§ **Fragmento del texto**:

········

Y es sólo una pequeña muestra de la exitosa carrera de la artista barcelonesa más internacional.
La anécdota es parecida a lo que ocurre cuando el delantero titular se lesiona, tiene que jugar el suplente, hace un magnífico partido y el ojeador le echa el ojo. El ejemplo, claro, es mucho más intrascendente, superfluo, vano y prosaico que el referido en el titular. Pero es algo parecido a lo que pasó.
Montserrat Caballé había encandilado al público operístico en España -debutó en 1955- y le había llegado el momento de proyectar su voz al resto del mundo. Corría 1965, Caballé integraba la Ópera de Bremen y su papel era el de sustituta de Marilyn Horne en Lucrezia Borgia.
Cuando la obra llegó al Carnegie Hall de Nueva York, Horne enfermó o se sintió indispuesta o pasó algo que hizo que Caballé (“Only Caballé”, diría Maria Callas cuando le preguntaran por posibles sustitutas) hiciera de Lucrezia Borgia.
El mejor resumen de la actuación es el del titular: 20 minutos (¡20 minutos!) de ovación cerrada e ininterrumpida al entonces nuevo -y quizás único- talento del belcanto.
Valga esta anécdota para condensar a la inabarcable Montserrat Caballé, tristemente fallecida el sábado a los 85 años en su Barcelona natal.
Valga también como referencia o excusa para recordar que la mejor herramienta de medición de un músico no es el estudio. Qué va. A un músico se le mide por lo que fueron o son capaces de hacer como centro de atención de miles de personas. Y, en eso, Caballé fue inconmensurable.

········

§ **Extracto de datos**:
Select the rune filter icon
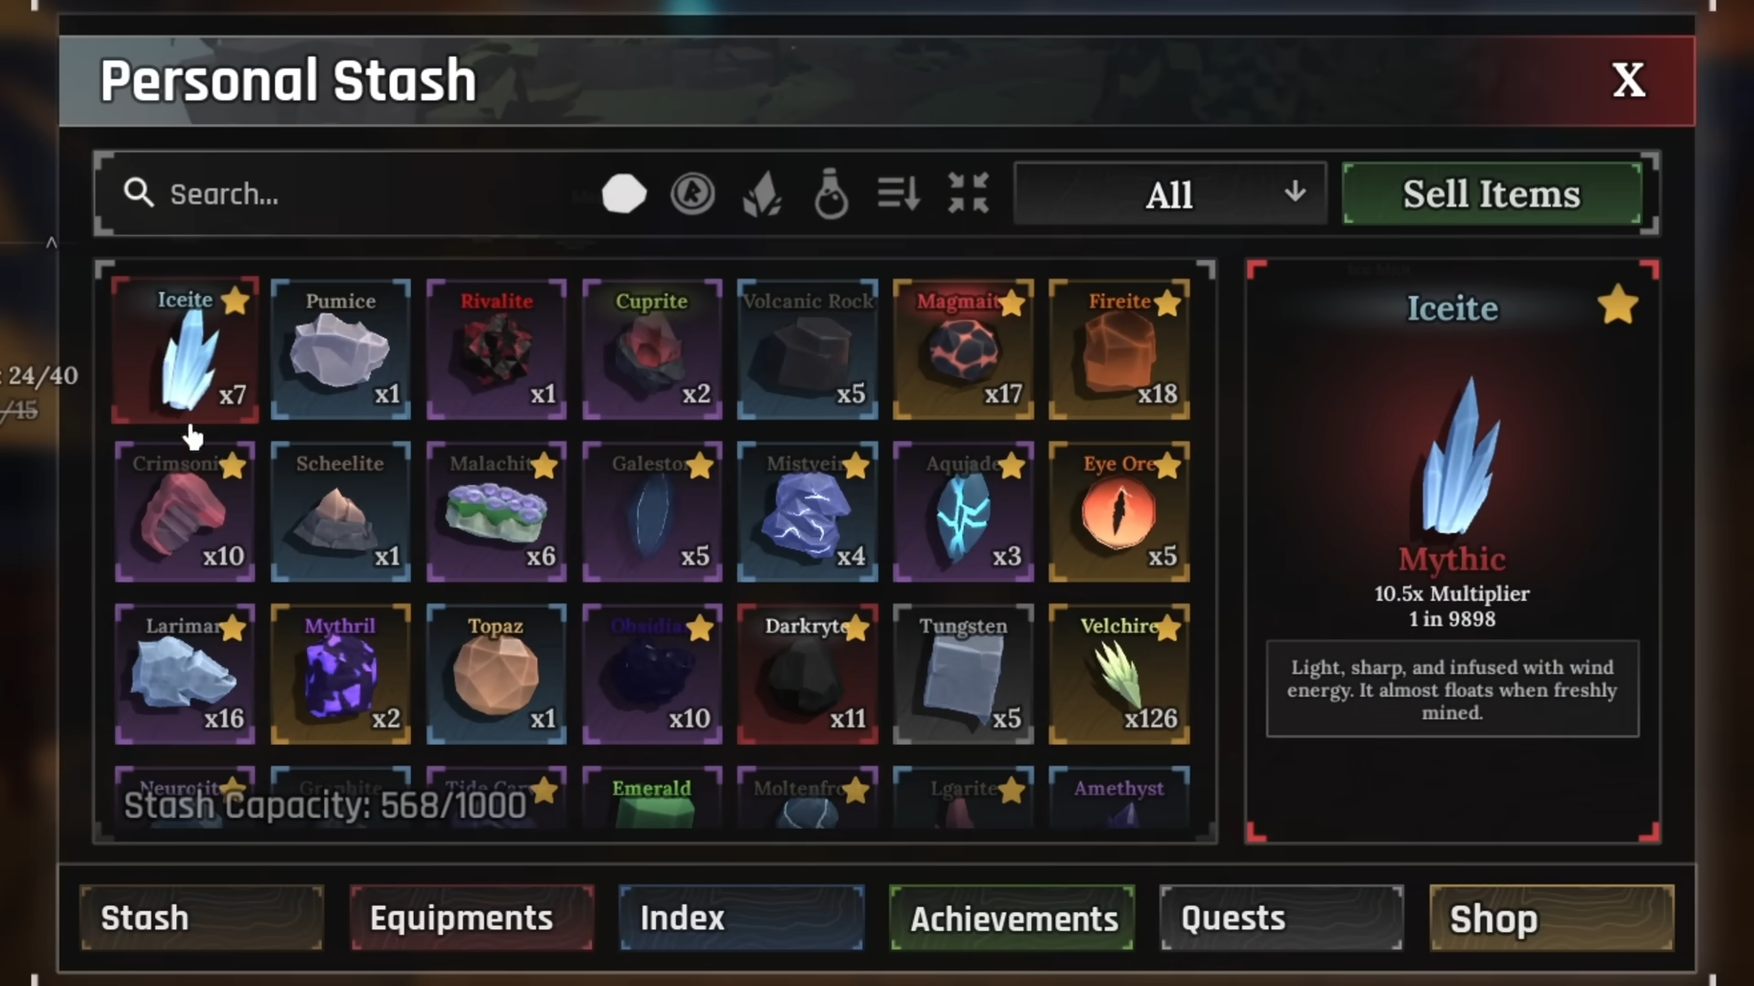1754x986 pixels. [x=692, y=194]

········

§ **Qué harás**:
**A)** En el texto sobre Montserrat Caballé, ¿cuánto duró la ovación del público en el Carnegie Hall?
**B)** Por favor, continúa el texto sobre Montserrat Caballé justo después de su última oración.

§ **Respuestas**:
**A)** Veinte minutos de ovación cerrada e ininterrumpida.

**B)**
La actuación en el Carnegie Hall fue la verdadera primera presencia internacional. A partir de ahí fue como el líquido de una jarra que se vuelca sobre un vaso. Desbordante, imparable. Caballé se paseó con naturalidad por los grandes escenarios de las grandes ciudades del gran mundo. Caballé conoció al dedillo los camerinos de la Opera de París y de la Scala de Milan y de la Royal Opera House.
Si admitimos que la compañía -las compañías- es un criterio de medición correcto y fiable, el resultado será el mismo: Caballé se pasó el juego. Actuó con Luciano Pavarotti en la Opera de San Francisco en 1977, cantó con Frank Sinatra, Freddie Mercury se empeñó en compartir escenario con ella en el 87.
Su último concierto fue en el Liceu, su -valga el cliché- segunda casa en Barcelona. O, como ella se refirió a él después de que fuera incendiado por enésima vez, “su talismán”.
Heroína folclórica, musa de la ópera y bandera musical de Barcelona y de España. Ojalá que se recuerde así a Montserrat Caballé. Ojalá que se conmemore y que se sepa que veinte minutos de aplauso en un auditorio neoyorkino fueron sólo el principio.
Ojalá que se recuerde, que se conmemore y que se sepa que una de las sopranos más universales del siglo XX nació, creció y quiso a Barcelona. Ese querer, solo faltaba, fue recíproco. Qué duda cabe.